The idea behind this was that since it would be impossible (or prohibitively expensive) to collect statistics from every household across the nation, it was better to develop a robust and representative sample so that the whole could be calculated from a small fraction.

It was, according to an assessment published by the Hindustan Times newspaper in 1953, “the biggest and most comprehensive sampling inquiry ever undertaken in any country in the world”.

Nehru handed the responsibility of running the survey to scientist PC Mahalanobis – now called the father of Indian statistics – and the organisation he founded, the Indian Statistical Institute. They faced enormous challenges. In order to properly survey the 1,833 sample villages out of the total 560,000, the short-staffed institute needed investigators who could together negotiate 15 languages and 140 local systems of measurement.

In his diary, Mahalanobis wrote about this highly complex operation with the excitement of an adventurer. There were “wild areas” in Orissa where investigators had to be accompanied by armed guards through forests; sometimes they had to cross snow-clad high Himalayan passes.

His language reflected the attitudes of the times. In Assam, the surveyors met “the most civilized people” and also “uncivilized naked tribes” who didn’t speak a known language. The tribals “know not what money means,” he wrote, and “laugh at the word economic development”. Elsewhere, criminals harassed National Sample Survey staff. A persistent problem was the jungle; “dense, impregnable forests with wild animals and epidemic tropical diseases”. In some parts, the danger was even starker: investigators complained of having to fight through forests “infested with wild-beasts and man eaters”.

But the results of the survey were extraordinary, delivering remarkably granular information about the daily lives of Indians. The second survey, for example, told policymakers exactly how much one Chidambaram Mudaly, his wife, three daughters, and mother-in-law – who lived in a remote village in the southern state of Tamil Nadu – spent on ghee, rice, wheat, salt, tea, chillies and other essentials. While this family’s financial outlay wasn’t significant on its own, when aggregated with tens of thousands of other data points, it allowed economic planners and policymakers to understand the economy in a fundamentally different way.

Since then, the National Sample Survey has consistently yielded fine-grained detail about economic life in India, helping assess poverty, employment, consumption and expenditure, to mention just a few indicators.

Furthermore, it has made contributions to policymaking at a global level.
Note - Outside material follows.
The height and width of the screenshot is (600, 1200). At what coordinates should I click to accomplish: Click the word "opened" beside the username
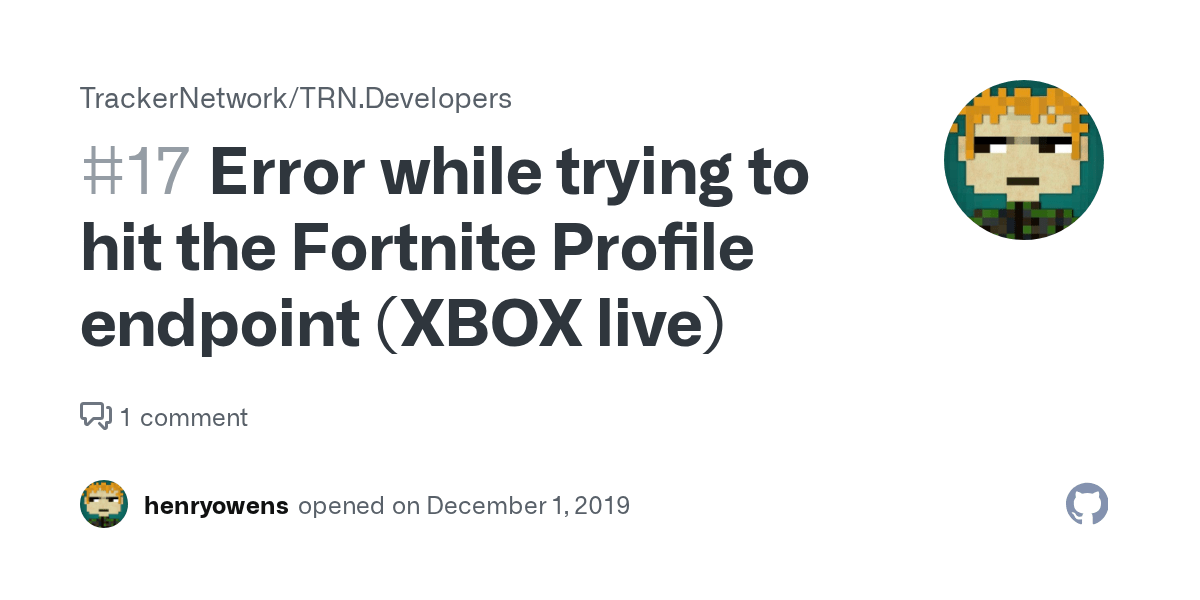click(x=343, y=506)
The methods pioneered by it are now used by the World Bank and the United Nations. As Nobel Prize-winning economist Angus Deaton and co-author Valerie Kozel wrote in 2005: “Where Mahalanobis and India led, the rest of the world has followed, so that today, most countries have a recent household income or expenditure survey.” “Most countries,” they continued, “can only envy India in its statistical capacity”.

Economists TN Srinivasan, Rohini Somanathan, Pranab Bardhan and another Nobel-winner Abhijit Banerjee have since argued that there is “no other instance of an entirely homegrown institution in a developing country becoming a world leader in a large field of general interest”.

The rise of modern India’s data capacities is inseparable from the story of the enigmatic Mahalanobis (who was known as “the Professor”). What began as a chance encounter with a journal of statistics aboard a ship – when Mahalanobis was returning from Cambridge to Calcutta during World War One – resulted in the transformation of India’s data infrastructure in the decade after the country’s independence.

Drawing some of the leading statisticians and economists in the world to the lush Calcutta (now known as Kolkata) campus of the Indian Statistical Institute, Mahalanobis helped elevate it to an institution of international excellence. Together, they helped calculate India’s GDP, staffed the Central Statistical Organization, designed the National Sample Survey, and brought India its first-ever digital computers. Much of the institutional architecture they built holds up even today, and India marks Mahalanobis’ birth date, 29 June, as “Statistics Day”.

But today, Indian data appears to be in crisis. As the world surges into the era of “big data”, India risks being left behind. The Economist recently sounded the alarm, warning that the country’s “statistical infrastructure is crumbling”. Official figures on issues ranging from Covid mortality to education to poverty are all increasingly distrusted by independent observers and experts – which has alarming implications for policymaking and government accountability.

What makes this especially unfortunate is that India was once a trailblazer in this field. The country would do well to take pride in that inheritance and restore its lost lustre.